- [Textauszug]:
━━━━━━━━━━━━━━━━━━━━━━━━━━━━━━

Schwer an Gicht[14] erkrankt, setzte Atticus seinem Leben 32 v. Chr. selbst ein Ende, indem er die Nahrungsaufnahme verweigerte.

Atticus heiratete erst im fortgeschrittenen Alter 56 v. Chr. Caecilia Pilia, mütterlicherseits eine Enkelin des Marcus Licinius Crassus. Cicero erwähnt in seinen Briefen mehrmals ihre glückliche Ehe, aus der ein Sohn und eine Tochter hervorgingen. Pilia erkrankte im Frühjahr 44 v. Chr., wie aus Ciceros besorgten Genesungswünschen ersichtlich.[15] Das letzte Mal grüßt er sie im November desselben Jahres.[16] In seinen letzten Briefen an den Freund wird nur noch einmal die Tochter erwähnt. Vermutlich ist Pilia also zu diesem Zeitpunkt verstorben.

━━━━━━━━━━━━━━━━━━━━━━━━━━━━━━

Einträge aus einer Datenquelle

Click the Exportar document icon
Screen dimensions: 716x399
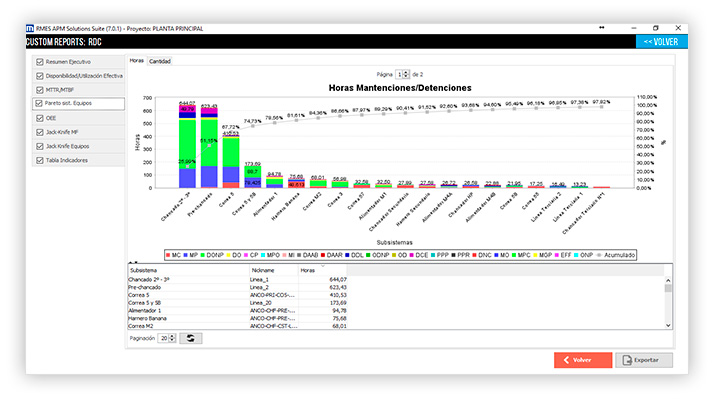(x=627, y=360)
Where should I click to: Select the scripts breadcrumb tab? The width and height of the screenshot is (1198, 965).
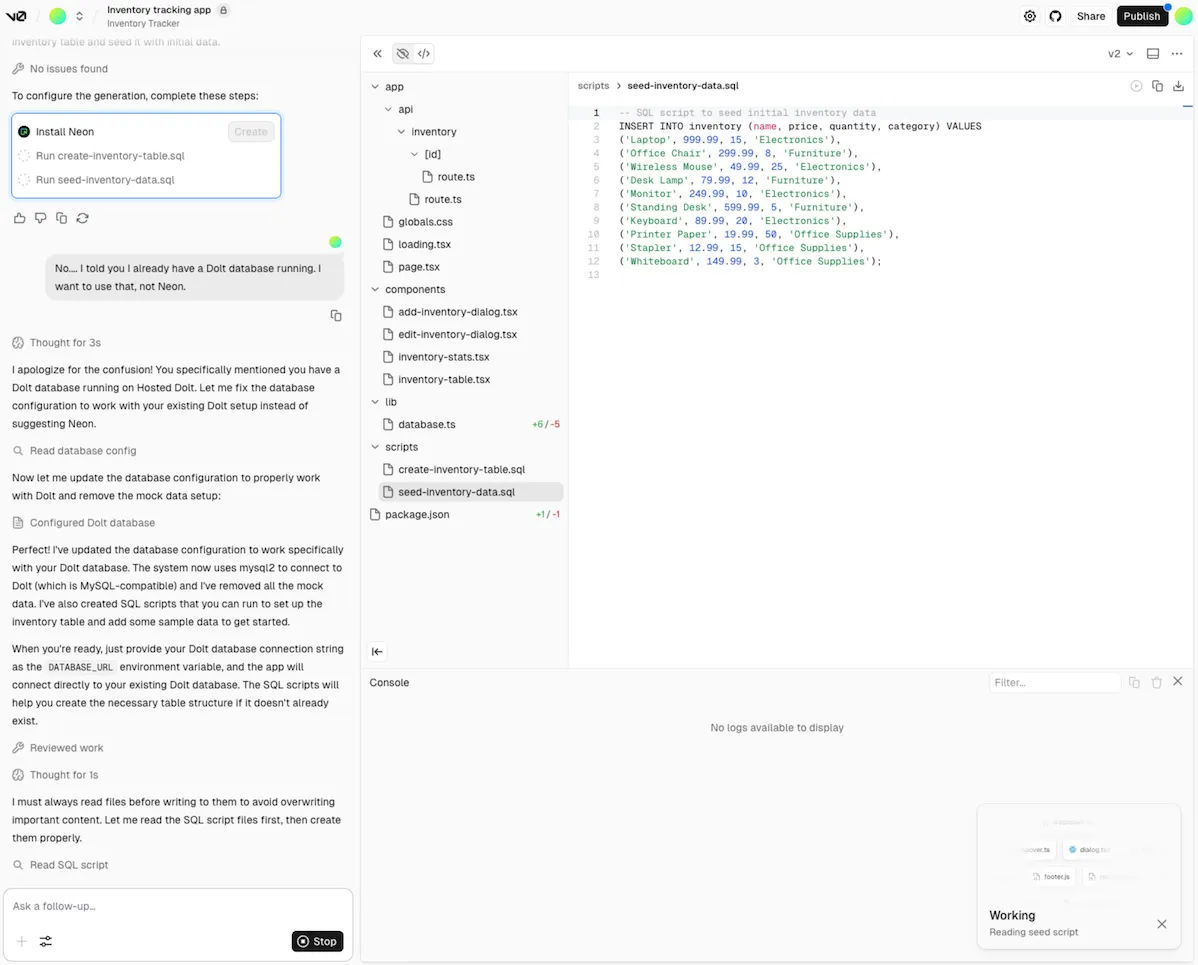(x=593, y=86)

━━━━━━━━━━━━━━━━━━━━━━━━━━━━━━

- [Aufgabe]:
Beantworte die folgenden Fragen mithilfe des Textauszugs:
1. An welcher Krankheit litt Atticus schwer?
2. In welchem Jahr heiratete Atticus Caecilia Pilia?
3. Welche Kinder gingen aus dieser Ehe hervor?

- [Antwort]:
1. An Gicht.
2. Im Jahr 56 v. Chr.
3. Ein Sohn und eine Tochter.